In 2000, I participated in a panel created in response to a request from U.S. President Bill Clinton to examine internet voting. My initial reaction was: What a great idea! I could vote while drinking a cup of coffee in the morning or sipping a glass of wine in the evening – or any time in between. Fortunately, there were others on the panel who had thought more deeply about the computer security implications of internet voting and very quickly realized that internet voting is a very hazardous idea. Our panel, which consisted of election officials, social scientists, and computer scientists, issued a report in 2001 that recommended against internet voting. The threats that generated our negative recommendations have not changed. If anything, the internet is now a more dangerous place than it was back then.

There are still many people who, like me back in 2000, ignore the security threats of internet voting. While online voting is often advocated as a way to increase voter participation, important concerns about security are often downplayed as no longer relevant. A closer look at the facts can help debunk some popular myths and reveal serious vulnerabilities related to online voting today.

▶ DATA ENTRIES

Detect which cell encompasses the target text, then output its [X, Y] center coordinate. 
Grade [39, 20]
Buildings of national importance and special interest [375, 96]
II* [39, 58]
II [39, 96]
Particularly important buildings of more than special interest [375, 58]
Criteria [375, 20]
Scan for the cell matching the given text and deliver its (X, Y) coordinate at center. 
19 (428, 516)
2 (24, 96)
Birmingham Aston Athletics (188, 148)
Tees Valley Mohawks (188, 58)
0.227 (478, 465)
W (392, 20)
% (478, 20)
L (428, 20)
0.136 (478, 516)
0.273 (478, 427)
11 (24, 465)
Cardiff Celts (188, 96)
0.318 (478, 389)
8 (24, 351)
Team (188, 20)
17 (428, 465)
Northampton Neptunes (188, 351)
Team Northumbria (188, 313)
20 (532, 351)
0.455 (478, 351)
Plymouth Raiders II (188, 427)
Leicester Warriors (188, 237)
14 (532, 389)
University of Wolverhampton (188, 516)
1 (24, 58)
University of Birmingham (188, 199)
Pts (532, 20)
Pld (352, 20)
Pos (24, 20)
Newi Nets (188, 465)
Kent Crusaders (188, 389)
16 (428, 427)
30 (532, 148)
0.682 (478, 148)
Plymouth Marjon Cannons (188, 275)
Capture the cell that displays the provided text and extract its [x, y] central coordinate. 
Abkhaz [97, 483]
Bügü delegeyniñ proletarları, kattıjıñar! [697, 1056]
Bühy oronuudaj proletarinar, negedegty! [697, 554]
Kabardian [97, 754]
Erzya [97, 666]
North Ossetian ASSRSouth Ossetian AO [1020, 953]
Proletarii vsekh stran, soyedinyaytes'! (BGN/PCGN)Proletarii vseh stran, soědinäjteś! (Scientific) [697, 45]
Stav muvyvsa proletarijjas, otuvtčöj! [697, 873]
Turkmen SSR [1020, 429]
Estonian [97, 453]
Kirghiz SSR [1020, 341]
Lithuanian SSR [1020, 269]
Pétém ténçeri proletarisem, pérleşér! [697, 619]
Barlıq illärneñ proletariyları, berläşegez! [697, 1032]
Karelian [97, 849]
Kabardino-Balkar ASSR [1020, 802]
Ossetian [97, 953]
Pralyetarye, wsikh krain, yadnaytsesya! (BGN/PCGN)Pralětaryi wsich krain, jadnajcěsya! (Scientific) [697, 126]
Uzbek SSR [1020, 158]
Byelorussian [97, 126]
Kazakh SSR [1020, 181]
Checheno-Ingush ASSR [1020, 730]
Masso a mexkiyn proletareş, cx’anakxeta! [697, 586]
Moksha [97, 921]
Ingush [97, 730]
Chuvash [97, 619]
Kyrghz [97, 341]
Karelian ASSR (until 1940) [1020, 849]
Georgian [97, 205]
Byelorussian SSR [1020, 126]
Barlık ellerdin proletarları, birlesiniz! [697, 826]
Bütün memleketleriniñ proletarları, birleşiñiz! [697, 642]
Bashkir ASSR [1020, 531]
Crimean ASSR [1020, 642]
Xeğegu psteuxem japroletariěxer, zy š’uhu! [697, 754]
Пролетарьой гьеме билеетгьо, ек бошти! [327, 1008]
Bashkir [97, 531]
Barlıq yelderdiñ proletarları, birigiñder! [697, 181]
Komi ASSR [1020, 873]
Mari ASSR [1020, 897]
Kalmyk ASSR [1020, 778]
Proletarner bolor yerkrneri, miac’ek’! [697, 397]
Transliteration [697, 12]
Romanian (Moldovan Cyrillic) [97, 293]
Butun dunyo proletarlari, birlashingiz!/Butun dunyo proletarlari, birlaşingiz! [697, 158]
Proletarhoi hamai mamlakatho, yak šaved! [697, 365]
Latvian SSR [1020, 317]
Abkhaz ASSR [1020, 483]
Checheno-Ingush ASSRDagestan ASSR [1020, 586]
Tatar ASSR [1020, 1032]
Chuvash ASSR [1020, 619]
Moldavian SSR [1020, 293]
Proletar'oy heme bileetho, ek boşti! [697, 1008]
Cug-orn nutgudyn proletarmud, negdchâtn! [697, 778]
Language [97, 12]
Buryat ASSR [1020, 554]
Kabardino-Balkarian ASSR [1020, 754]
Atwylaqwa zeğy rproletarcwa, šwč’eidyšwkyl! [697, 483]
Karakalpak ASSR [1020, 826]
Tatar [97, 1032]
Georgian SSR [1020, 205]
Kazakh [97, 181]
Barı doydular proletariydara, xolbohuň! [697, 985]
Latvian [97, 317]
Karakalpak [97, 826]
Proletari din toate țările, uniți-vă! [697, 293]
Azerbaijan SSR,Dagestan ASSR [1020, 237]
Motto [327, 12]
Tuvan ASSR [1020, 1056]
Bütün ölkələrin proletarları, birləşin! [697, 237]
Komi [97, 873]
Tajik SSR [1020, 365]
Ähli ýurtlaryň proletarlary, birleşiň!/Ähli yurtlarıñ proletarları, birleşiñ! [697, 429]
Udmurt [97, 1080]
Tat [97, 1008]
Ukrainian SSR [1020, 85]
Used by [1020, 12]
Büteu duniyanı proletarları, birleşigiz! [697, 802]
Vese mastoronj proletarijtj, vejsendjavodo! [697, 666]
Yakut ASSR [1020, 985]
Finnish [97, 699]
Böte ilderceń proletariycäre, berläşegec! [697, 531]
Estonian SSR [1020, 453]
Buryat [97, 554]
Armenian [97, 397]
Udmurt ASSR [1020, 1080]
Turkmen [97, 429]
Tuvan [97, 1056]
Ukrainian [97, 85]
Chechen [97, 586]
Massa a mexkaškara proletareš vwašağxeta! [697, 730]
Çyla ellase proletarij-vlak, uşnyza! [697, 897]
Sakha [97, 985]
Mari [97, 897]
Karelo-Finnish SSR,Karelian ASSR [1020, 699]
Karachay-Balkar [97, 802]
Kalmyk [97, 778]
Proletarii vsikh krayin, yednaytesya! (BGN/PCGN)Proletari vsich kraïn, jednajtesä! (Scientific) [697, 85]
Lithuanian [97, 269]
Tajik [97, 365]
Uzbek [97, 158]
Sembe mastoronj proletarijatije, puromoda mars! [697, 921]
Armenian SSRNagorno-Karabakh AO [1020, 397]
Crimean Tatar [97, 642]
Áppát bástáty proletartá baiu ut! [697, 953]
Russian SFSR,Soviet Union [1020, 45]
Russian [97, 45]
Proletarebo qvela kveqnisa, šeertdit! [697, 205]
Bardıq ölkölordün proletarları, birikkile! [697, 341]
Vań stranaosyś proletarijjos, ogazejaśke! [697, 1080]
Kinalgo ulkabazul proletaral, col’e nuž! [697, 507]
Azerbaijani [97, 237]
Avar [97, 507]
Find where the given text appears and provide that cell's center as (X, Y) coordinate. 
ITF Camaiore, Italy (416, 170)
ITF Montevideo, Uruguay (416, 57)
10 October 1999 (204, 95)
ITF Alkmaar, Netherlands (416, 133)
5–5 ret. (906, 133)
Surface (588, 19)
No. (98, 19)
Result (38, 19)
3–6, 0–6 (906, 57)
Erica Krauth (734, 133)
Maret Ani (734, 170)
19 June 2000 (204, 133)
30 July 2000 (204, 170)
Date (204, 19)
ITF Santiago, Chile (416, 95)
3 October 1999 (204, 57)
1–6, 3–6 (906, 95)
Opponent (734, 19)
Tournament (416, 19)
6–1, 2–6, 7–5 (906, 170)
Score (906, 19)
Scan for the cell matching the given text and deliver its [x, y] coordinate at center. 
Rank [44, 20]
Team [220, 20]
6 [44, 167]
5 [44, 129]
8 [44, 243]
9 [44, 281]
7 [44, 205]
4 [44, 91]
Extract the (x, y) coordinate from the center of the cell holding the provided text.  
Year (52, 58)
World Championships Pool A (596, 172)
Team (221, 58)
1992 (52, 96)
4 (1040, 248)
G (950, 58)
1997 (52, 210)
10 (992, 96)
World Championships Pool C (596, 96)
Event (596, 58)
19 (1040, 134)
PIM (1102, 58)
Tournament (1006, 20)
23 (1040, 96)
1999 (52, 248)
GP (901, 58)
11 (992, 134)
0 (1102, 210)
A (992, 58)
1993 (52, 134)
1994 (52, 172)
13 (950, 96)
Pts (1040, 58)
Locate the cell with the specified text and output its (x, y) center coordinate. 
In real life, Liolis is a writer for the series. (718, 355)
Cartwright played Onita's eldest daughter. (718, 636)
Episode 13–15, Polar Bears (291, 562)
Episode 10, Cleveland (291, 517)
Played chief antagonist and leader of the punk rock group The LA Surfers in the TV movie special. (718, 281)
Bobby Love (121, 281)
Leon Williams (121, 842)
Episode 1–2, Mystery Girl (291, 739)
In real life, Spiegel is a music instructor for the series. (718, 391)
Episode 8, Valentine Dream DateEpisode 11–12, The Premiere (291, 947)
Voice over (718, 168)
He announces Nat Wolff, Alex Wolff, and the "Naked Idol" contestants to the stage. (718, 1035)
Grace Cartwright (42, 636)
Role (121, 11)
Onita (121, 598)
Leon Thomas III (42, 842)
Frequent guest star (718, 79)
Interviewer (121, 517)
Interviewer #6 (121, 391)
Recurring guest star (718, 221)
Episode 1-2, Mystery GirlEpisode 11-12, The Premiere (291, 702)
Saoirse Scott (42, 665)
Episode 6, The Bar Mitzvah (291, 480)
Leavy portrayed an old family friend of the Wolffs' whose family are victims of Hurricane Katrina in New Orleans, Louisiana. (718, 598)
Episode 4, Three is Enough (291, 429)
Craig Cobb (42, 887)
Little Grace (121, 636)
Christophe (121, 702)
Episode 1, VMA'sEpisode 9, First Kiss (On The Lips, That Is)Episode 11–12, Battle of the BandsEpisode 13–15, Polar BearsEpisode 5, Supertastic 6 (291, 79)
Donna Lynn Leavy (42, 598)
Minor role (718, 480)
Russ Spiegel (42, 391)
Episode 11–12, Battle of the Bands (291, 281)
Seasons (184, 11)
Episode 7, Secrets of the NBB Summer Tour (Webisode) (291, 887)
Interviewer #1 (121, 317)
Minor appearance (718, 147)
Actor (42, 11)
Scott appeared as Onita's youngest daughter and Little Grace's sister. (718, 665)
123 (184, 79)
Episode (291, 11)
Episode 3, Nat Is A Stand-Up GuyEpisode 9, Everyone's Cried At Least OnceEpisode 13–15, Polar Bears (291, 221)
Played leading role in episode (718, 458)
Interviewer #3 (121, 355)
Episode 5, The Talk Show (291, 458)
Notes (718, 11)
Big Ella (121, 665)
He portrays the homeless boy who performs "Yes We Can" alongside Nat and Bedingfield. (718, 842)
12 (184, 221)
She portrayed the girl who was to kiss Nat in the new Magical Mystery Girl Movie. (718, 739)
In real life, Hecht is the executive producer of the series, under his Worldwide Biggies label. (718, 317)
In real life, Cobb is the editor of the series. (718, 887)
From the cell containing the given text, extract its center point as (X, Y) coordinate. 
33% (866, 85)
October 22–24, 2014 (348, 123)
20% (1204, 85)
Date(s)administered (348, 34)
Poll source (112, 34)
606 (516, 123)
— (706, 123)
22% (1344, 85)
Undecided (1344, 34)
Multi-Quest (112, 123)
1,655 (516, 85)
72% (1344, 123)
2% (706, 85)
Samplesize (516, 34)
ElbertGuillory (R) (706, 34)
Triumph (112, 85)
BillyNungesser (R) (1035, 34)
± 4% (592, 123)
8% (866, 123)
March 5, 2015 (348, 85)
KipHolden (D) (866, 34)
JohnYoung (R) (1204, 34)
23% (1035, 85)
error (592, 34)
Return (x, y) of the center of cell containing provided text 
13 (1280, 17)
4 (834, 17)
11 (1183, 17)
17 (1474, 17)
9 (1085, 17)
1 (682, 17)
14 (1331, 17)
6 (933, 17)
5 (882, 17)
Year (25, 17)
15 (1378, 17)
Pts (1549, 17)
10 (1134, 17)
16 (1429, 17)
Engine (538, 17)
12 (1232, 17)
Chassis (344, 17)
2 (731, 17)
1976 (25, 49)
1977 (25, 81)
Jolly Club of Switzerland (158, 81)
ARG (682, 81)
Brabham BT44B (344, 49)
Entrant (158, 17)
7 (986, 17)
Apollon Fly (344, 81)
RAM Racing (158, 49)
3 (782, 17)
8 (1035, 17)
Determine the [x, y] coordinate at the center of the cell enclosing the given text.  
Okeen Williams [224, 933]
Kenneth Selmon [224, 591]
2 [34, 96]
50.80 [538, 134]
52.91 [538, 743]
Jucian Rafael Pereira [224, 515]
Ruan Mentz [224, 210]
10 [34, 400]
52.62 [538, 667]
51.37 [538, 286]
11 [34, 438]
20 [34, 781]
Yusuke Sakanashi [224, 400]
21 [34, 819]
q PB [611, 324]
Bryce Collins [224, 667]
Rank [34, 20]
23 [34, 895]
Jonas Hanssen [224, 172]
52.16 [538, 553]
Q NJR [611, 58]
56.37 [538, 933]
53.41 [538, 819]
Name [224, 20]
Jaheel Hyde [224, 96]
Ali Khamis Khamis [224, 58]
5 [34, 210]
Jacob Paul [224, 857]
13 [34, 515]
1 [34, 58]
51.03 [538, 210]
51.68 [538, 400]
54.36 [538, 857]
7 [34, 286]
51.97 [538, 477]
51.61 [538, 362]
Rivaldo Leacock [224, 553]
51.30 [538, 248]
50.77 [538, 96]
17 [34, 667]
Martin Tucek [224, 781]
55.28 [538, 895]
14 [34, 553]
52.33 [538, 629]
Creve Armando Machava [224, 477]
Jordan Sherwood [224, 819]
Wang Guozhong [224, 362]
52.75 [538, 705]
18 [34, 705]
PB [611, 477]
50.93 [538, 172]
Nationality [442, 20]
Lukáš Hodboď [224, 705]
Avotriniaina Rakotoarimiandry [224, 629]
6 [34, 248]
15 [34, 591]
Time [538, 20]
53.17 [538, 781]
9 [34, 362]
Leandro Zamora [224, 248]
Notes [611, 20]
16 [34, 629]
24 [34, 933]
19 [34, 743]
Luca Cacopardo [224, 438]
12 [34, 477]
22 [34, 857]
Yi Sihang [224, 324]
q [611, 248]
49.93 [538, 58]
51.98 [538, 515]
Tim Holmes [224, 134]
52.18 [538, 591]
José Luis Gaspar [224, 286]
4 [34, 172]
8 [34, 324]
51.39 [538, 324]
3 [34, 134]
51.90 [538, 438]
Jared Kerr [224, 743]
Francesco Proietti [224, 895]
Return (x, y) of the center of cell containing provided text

▶ DIRECTION 1
Answer these questions from the passage on internet voting:
(a) In what year did the panel issue its report?
(b) Which three groups of people made up the panel?
(c) What is online voting often advocated as a way to do?
▶ DIRECTION 2
Rewrite the section of the passage on internet voting that opens with the words "There are still" and closes with "online voting today.", putting "dismissed" in place of "downplayed".

▶ FULL RESPONSE 1
(a) 2001
(b) Election officials, social scientists, and computer scientists
(c) Increase voter participation

▶ FULL RESPONSE 2
There are still many people who, like me back in 2000, ignore the security threats of internet voting. While online voting is often advocated as a way to increase voter participation, important concerns about security are often dismissed as no longer relevant. A closer look at the facts can help debunk some popular myths and reveal serious vulnerabilities related to online voting today.